▸ Data records
────

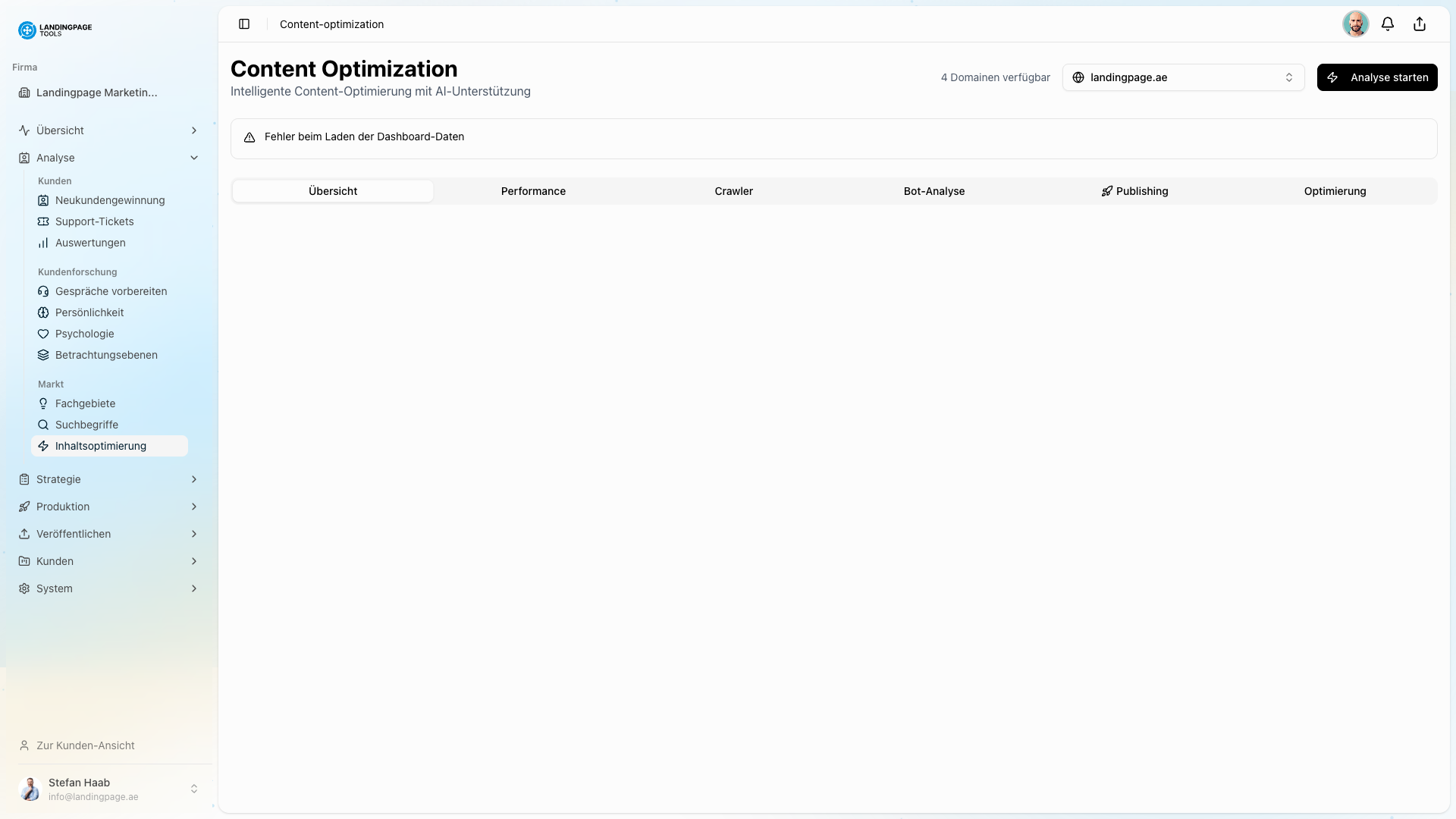
Task: Select Inhaltsoptimierung in the sidebar
Action: point(100,446)
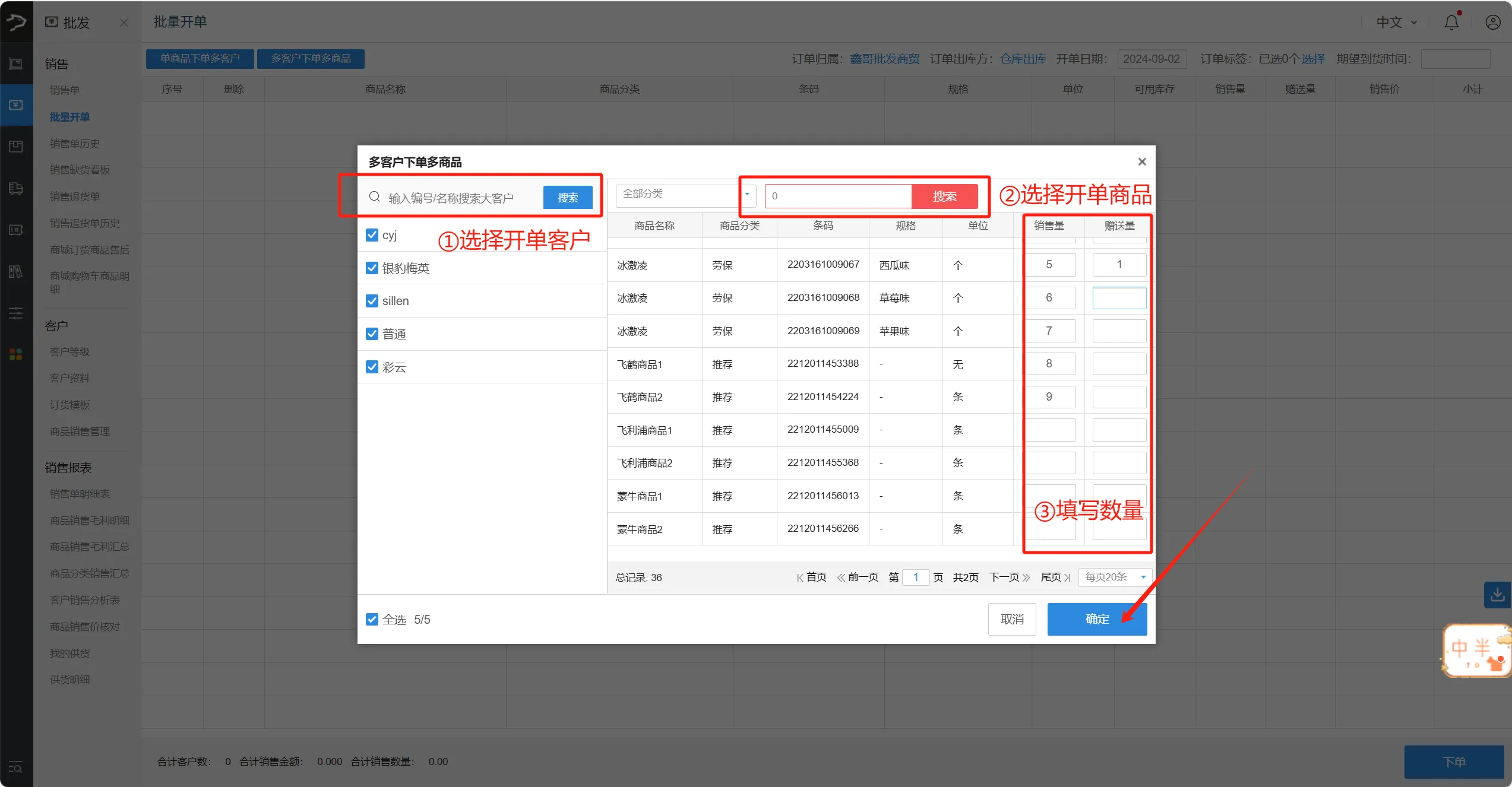Open the sales/currency module icon in sidebar
This screenshot has width=1512, height=787.
coord(15,105)
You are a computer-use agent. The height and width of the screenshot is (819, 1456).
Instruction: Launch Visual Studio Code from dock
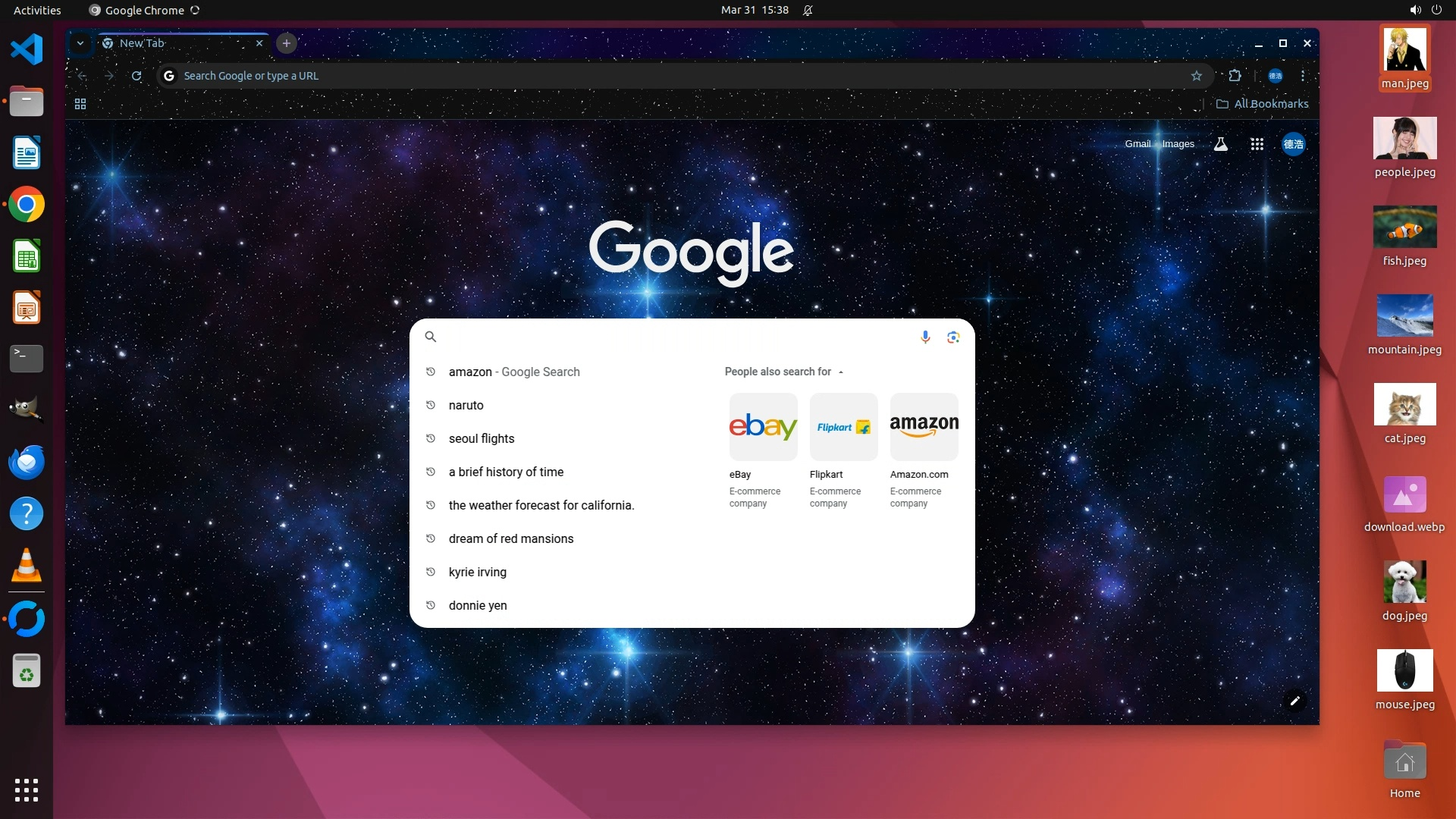tap(27, 49)
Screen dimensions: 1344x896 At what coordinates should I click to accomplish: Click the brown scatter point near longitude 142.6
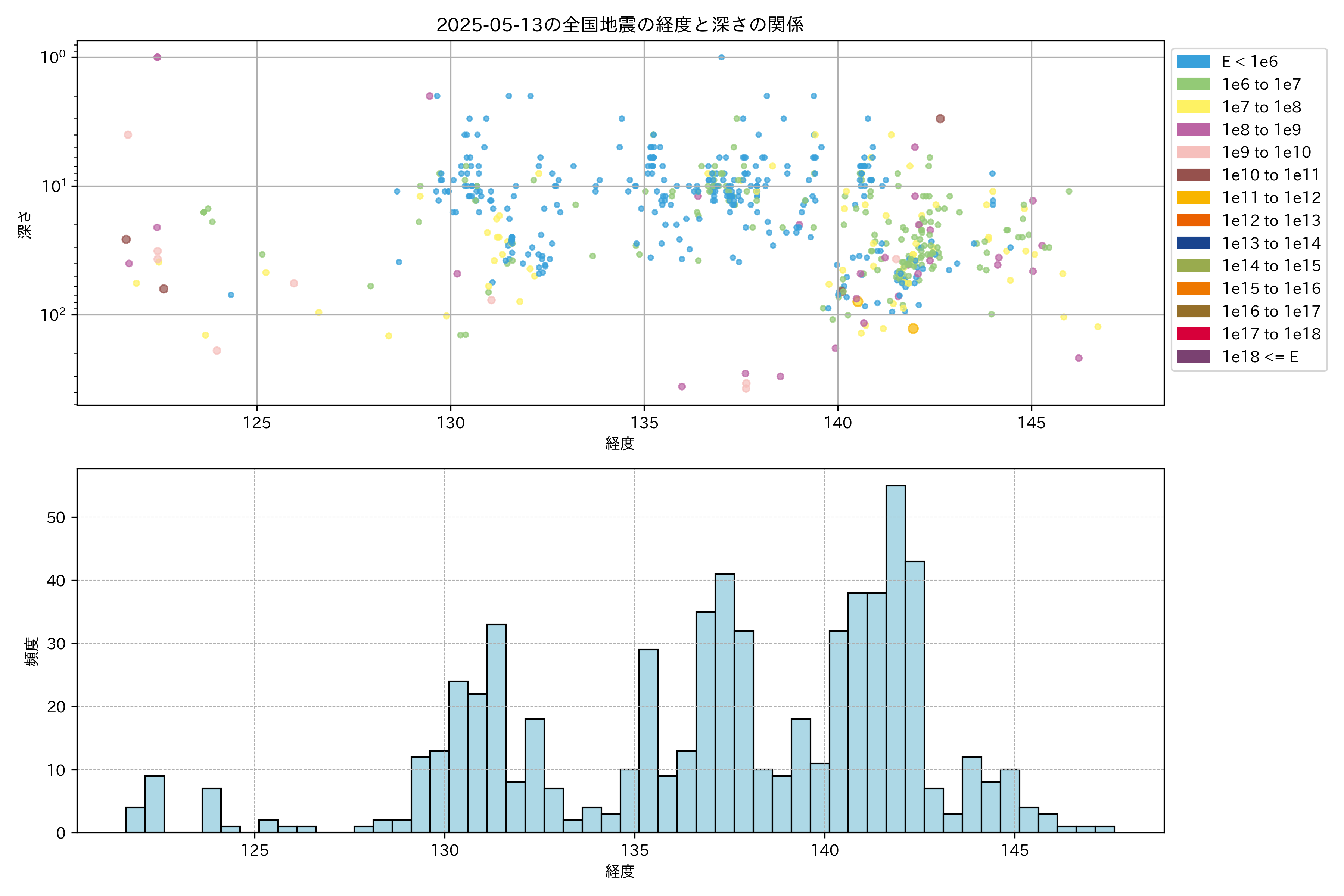(x=940, y=119)
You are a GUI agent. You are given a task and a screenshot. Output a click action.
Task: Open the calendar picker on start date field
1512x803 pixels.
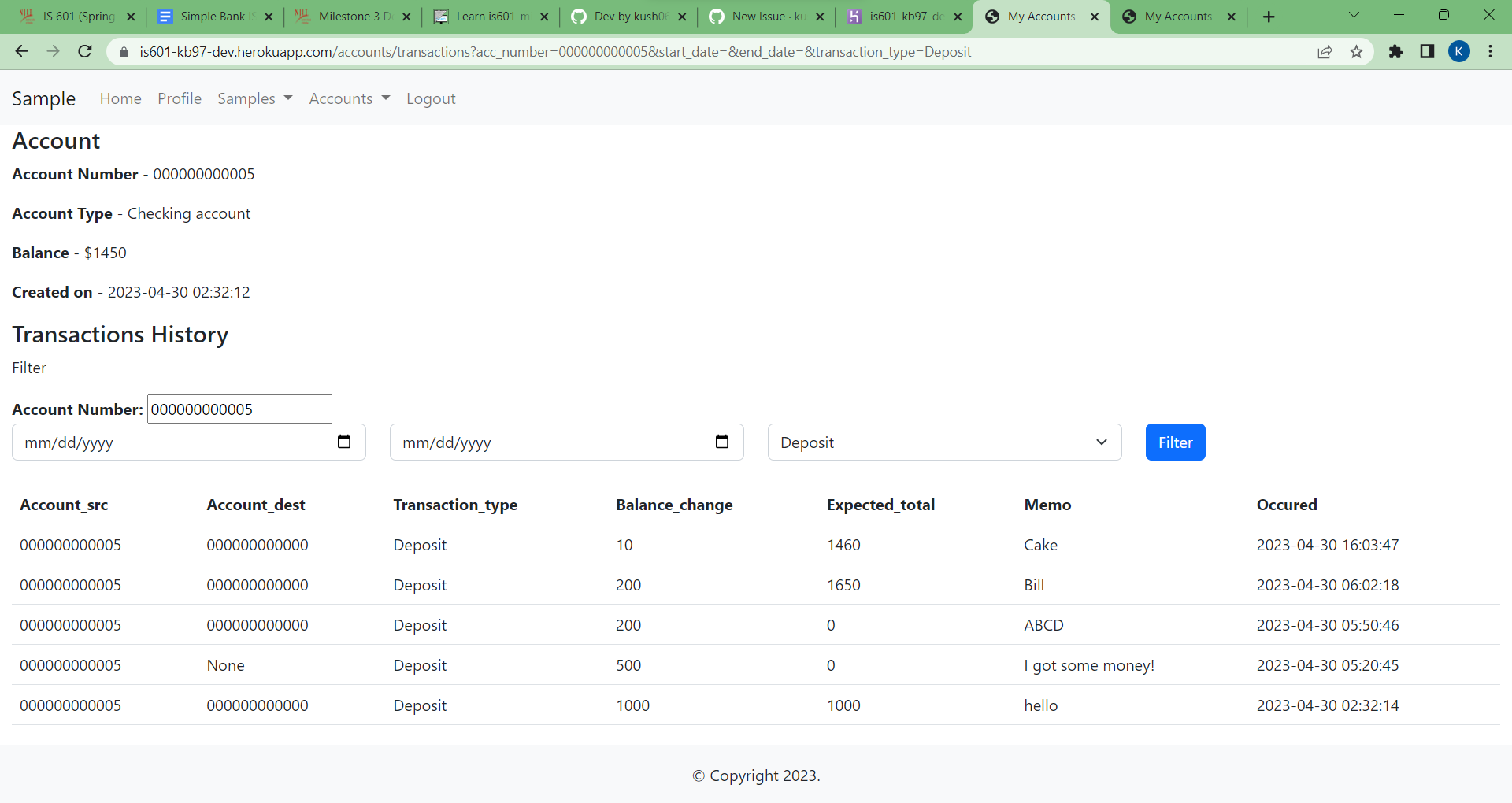click(344, 442)
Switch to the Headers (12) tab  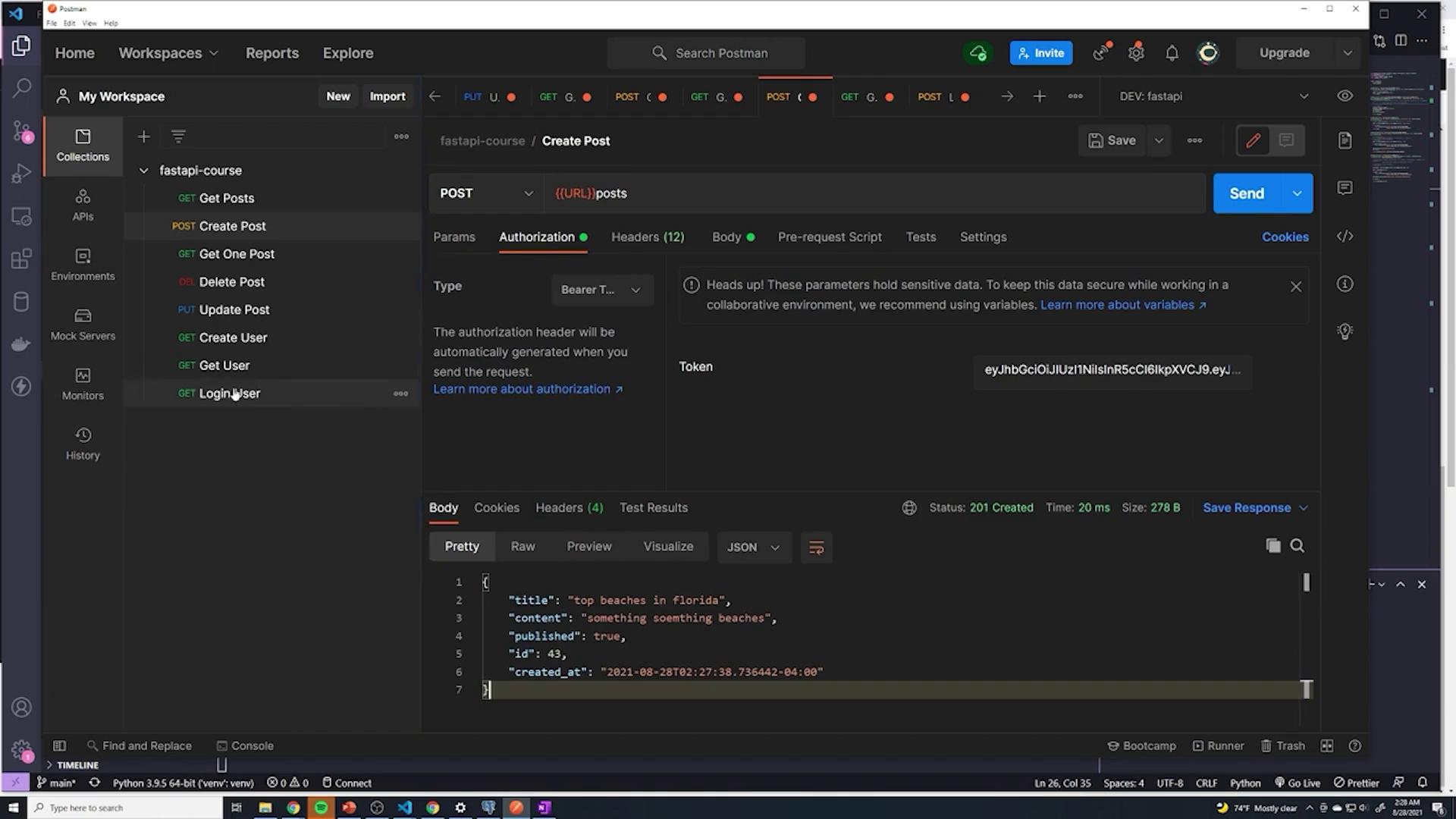click(648, 237)
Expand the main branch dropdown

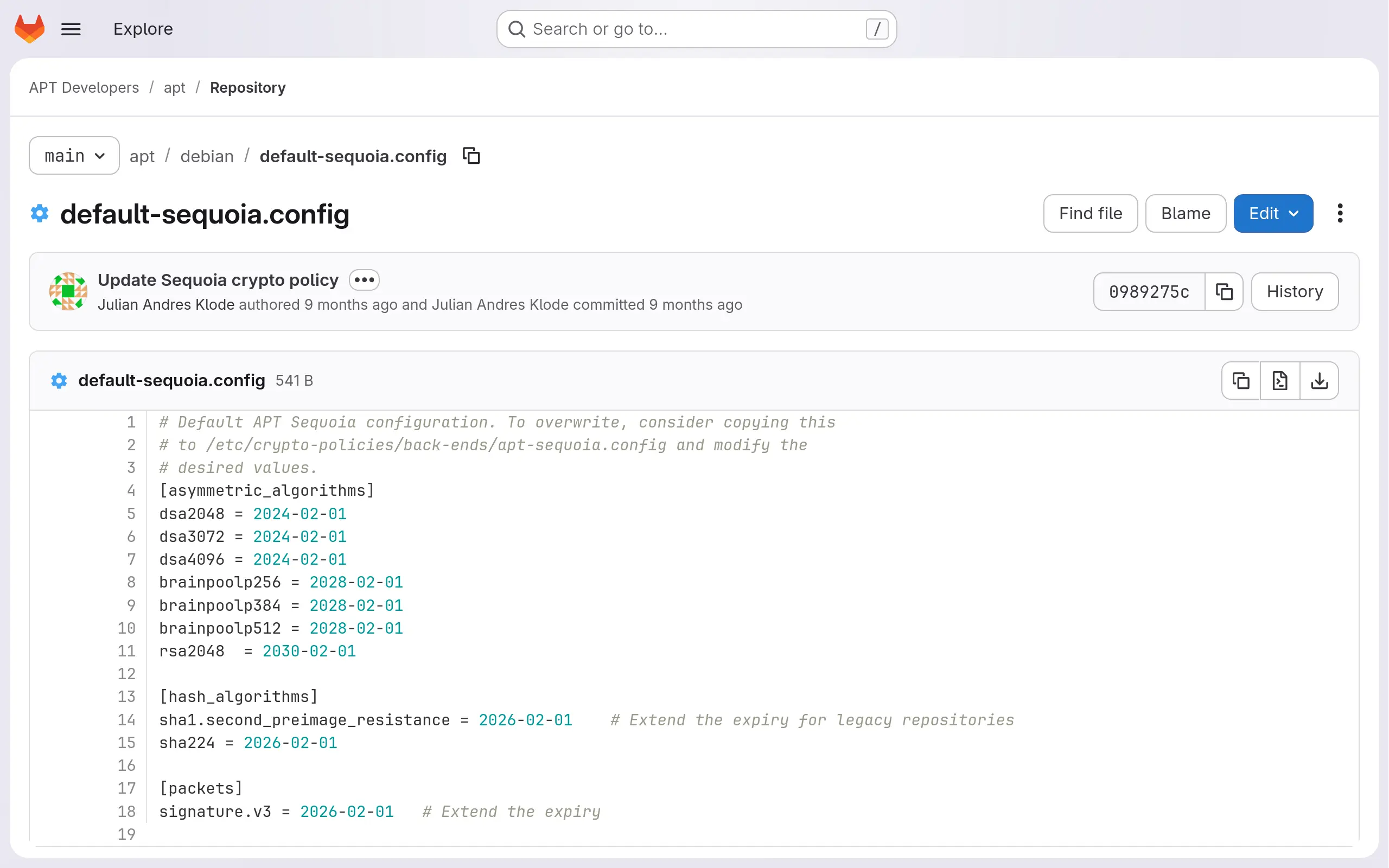point(74,156)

────

▸ Task prompt
Looking at the records above, which lines contain "agent"? Copy those lines.

▸ Result of this task
You are a computer-use agent. The height and width of the screenshot is (819, 1456).
You are a GUI agent. You are given a task and a screenshot. Output a click action.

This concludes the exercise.